Fordham is not alone in its response to allegations made against Cosby. On Thursday, Marquette's Board of Trustees approved a resolution rescinding an honorary degree presented to Cosby in 2013. The degree was immediately rescinded, the school said.

Both Jesuit schools said it was the first time they have rescinded an honorary degree.

Previously, Central State University, Temple University and Spelman College distanced themselves from the comedian.

Cosby has acknowledged having extramarital relationships with several women, including some who now accuse him of sexual assault. He has never been charged.

"As a Jesuit university, Fordham could no longer stand behind the degree it had bestowed upon Mr. Cosby, hence this unprecedented action," the New York City university said.

Marquette President Michael Lovell and Provost Daniel Myers issued a letter to the university community after the vote there that said, "By his own admission, Mr. Cosby engaged in behaviors that go entirely against our university's mission and the Guiding Values we have worked so hard to instill on our campus."
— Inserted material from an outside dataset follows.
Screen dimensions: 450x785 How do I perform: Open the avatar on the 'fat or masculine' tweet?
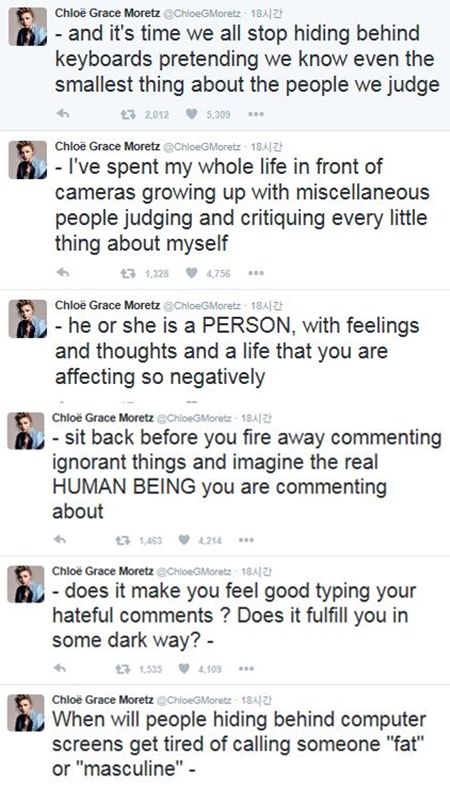[x=26, y=713]
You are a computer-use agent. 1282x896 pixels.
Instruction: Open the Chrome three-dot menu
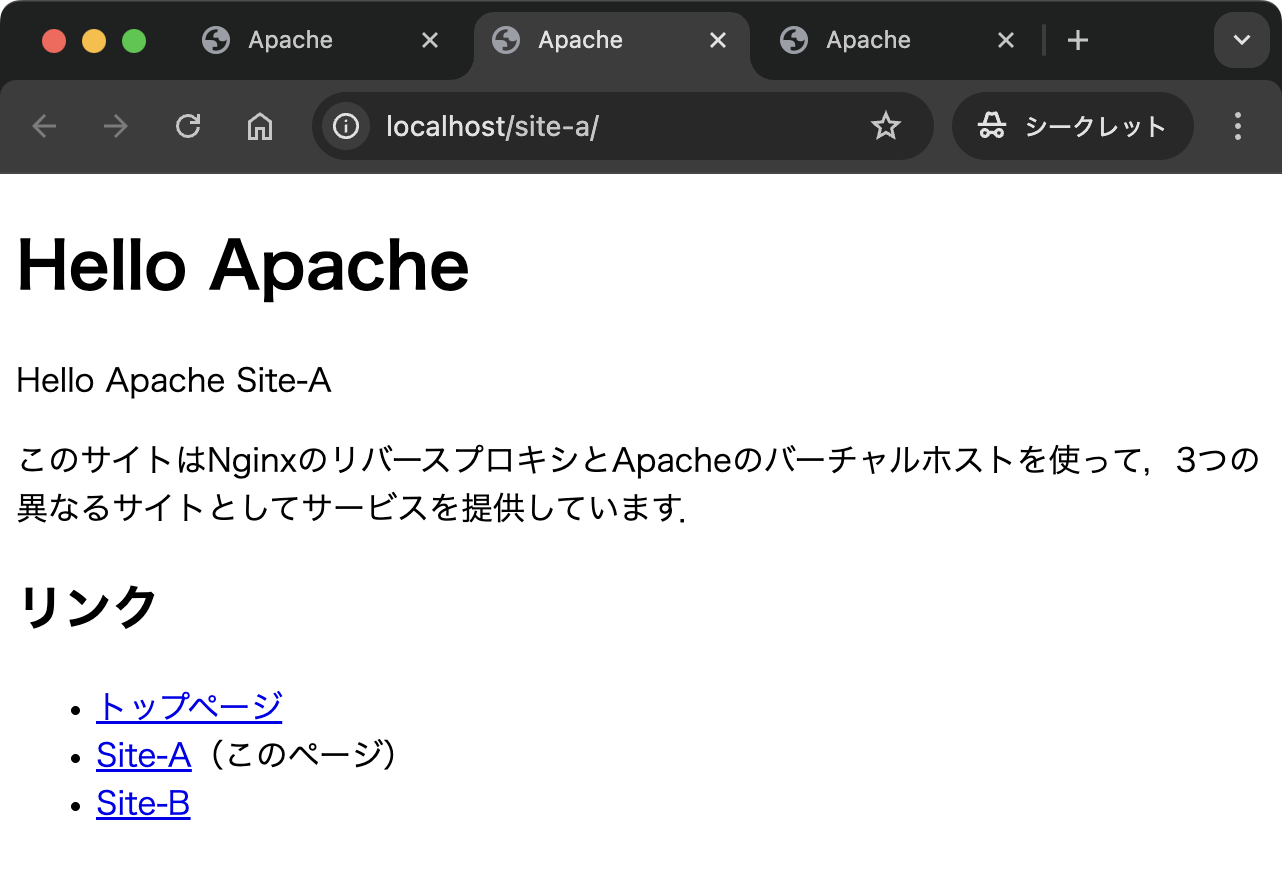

In his letter to Fordham, Schmitt criticized the university for an apparent effort to lend "gratuituous support" to defamation suits pending against Cosby, citing what he called the school's unfounded claim that the entertainer has a "longtime strategy of denigrating the reputations of women who accused him of such actions."

The attorney noted that the school failed to mention Cosby's donations to it over a dozen years.